To get started, you should have the following prerequisites:

  1. An active OpenSearch Serverless collection
  2. A working Keycloak server (on premises or in the cloud)
  3. The following AWS Identity and Access Management (IAM) permissions to configure SAML authentication in OpenSearch Serverless:
    • aoss:CreateSecurityConfig – Create a SAML provider.
    • aoss:ListSecurityConfig – List all SAML providers in the current account.
    • aoss:GetSecurityConfig – View SAML provider information.
    • aoss:UpdateSecurityConfig – Modify a given SAML provider configuration, including the XML metadata.
    • aoss:DeleteSecurityConfig – Delete a SAML provider.

Create and configure a client in Keycloak

Complete the following steps to create your Keycloak client:

  1. Login to your Keycloak admin page.
  2. In the navigation pane, choose Client.
  3. Choose Create client
  4. For Client type, choose SAML.
  5. For Client ID enter aws:opensearch:AWS_ACCOUNT_ID, where AWS_ACCOUNT_ID is your AWS account ID.
  6. Enter a name and description for your client.
  7. Choose Next.
  8. For Valid redirect URIs, enter the address of the assertion consumer service (ACS), where REGION is the AWS Region in which you have created the OpenSearch Serverless collection.
  9. For Master SAML Processing URL, also enter the preceding ACS address.
  10. Complete your client creation.
  11. After you create the client, you have to disable the Signing keys config setting, because OpenSearch Serverless signed and encrypted requests are not supported. For more details, refer to Considerations.
  12. After you have created the client and disabled the client signature, you can export the SAML 2.0 IdP Metadata by choosing the link on the Realm settings page. You need this metadata, when you create the SAML provider in OpenSearch Serverless.

Create a SAML provider

When your OpenSearch Serverless collection is active, you then create a SAML provider. This SAML provider can be assigned to any collection in the same Region. Complete the following steps:

  1. On the OpenSearch Service console, under Serverless in the navigation pane, choose SAML authentication under Security.
  2. Choose Create SAML provider.
  3. Enter a name and description for your SAML provider.
  4. Enter the IdP metadata you downloaded earlier from Keycloak.
  5. Under Additional settings, you can optionally add custom user ID and group attributes (for this example, we leave this empty).
  6. Choose Create a SAML provider.

You have now configured a SAML provider for OpenSearch Serverless. Next, you configure the data access policy for accessing collections.

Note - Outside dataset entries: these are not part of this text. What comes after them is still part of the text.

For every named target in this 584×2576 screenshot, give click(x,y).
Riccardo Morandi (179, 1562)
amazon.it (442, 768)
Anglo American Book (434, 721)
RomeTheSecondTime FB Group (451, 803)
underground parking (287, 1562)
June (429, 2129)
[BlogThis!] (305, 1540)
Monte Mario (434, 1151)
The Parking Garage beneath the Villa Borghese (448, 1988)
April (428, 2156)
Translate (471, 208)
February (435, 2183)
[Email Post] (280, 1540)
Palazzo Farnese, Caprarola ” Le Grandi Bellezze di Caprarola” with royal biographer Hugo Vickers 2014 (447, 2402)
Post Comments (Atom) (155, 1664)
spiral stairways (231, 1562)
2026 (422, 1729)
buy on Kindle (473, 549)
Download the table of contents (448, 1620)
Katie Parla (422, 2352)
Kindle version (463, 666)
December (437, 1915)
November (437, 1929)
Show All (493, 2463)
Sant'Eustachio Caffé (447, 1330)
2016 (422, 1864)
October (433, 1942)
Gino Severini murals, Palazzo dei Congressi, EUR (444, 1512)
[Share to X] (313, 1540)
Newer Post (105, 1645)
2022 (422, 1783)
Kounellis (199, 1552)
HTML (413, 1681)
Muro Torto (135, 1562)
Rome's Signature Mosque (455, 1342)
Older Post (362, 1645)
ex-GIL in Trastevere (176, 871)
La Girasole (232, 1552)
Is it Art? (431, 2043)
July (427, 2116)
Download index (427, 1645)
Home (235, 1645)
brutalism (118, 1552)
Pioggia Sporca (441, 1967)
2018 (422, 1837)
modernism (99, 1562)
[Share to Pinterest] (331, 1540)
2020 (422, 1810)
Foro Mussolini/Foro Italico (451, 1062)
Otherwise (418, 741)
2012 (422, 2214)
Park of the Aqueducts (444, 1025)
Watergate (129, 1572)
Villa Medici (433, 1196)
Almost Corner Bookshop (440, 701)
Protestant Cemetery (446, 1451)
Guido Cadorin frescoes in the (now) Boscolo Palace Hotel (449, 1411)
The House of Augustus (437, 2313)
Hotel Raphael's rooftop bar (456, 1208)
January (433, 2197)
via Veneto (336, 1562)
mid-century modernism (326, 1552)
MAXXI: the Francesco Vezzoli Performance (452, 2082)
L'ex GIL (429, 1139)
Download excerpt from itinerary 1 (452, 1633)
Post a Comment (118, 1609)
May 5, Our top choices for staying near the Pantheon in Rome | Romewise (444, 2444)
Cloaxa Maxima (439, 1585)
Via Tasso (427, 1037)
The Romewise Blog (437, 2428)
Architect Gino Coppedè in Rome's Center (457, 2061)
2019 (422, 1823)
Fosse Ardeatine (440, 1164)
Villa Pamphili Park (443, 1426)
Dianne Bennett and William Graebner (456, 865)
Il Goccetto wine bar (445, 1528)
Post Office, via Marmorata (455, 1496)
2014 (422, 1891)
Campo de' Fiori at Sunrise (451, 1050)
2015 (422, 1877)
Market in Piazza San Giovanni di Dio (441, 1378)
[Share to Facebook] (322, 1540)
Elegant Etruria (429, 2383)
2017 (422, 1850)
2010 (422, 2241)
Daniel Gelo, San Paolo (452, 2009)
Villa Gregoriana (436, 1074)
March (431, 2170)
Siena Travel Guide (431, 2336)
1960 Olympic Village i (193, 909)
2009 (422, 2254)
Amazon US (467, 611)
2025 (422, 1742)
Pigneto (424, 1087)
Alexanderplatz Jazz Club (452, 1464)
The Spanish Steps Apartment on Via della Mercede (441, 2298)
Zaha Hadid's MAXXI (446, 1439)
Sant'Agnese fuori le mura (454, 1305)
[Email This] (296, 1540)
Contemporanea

Create a data access policy

After you have configured SAML provider, you have to create data access policies for OpenSearch Serverless to allow access to the users.

  1. On the OpenSearch Service console, under Serverless in the navigation pane, choose Data access policies under Security.
  2. Choose Create access policy.
  3. Enter a name and optional description for your access policy.
  4. For Policy definition method, select Visual editor.
  5. For Rule name, enter a name.
  6. Under Select principals, for Add principals, choose SAML users and groups.

  7. For SAML provider name, choose the provider you created before.
  8. Choose Save.

  9. Specify the user or group in the format user/USERNAME or group/GROUPNAME. The value of the USERNAME or GROUPNAME should match the value you specified in Keycloak for user-/groupname.
  10. Choose Save.
  11. Choose Grant to grant permissions to resources.
  12. In the Grant resources and permissions section, you can specify access you want to provide for a given user at the collection level, and also at the index pattern level.
    For more information about how to set up more granular access for your users, refer to Supported OpenSearch API operations and permissions and Supported policy permissions.
  13. Choose Save.
  14. You can create additional rules if needed.
  15. Choose Create to create the data access policy.

Now, you have data access policy that will allow users to access the OpenSearch Dashboards and perform the allowed actions there.

Access the OpenSearch Dashboards

Complete the following steps to sign in to the OpenSearch Dashboards:

  1. On the OpenSearch Service console, under Serverless in the navigation pane, choose Dashboard.
  2. In the Collection section, locate your collection and choose Dashboard.

    The OpenSearch login page will open in a new browser tab.
  3. Choose your IdP provider on the dropdown menu and choose Login.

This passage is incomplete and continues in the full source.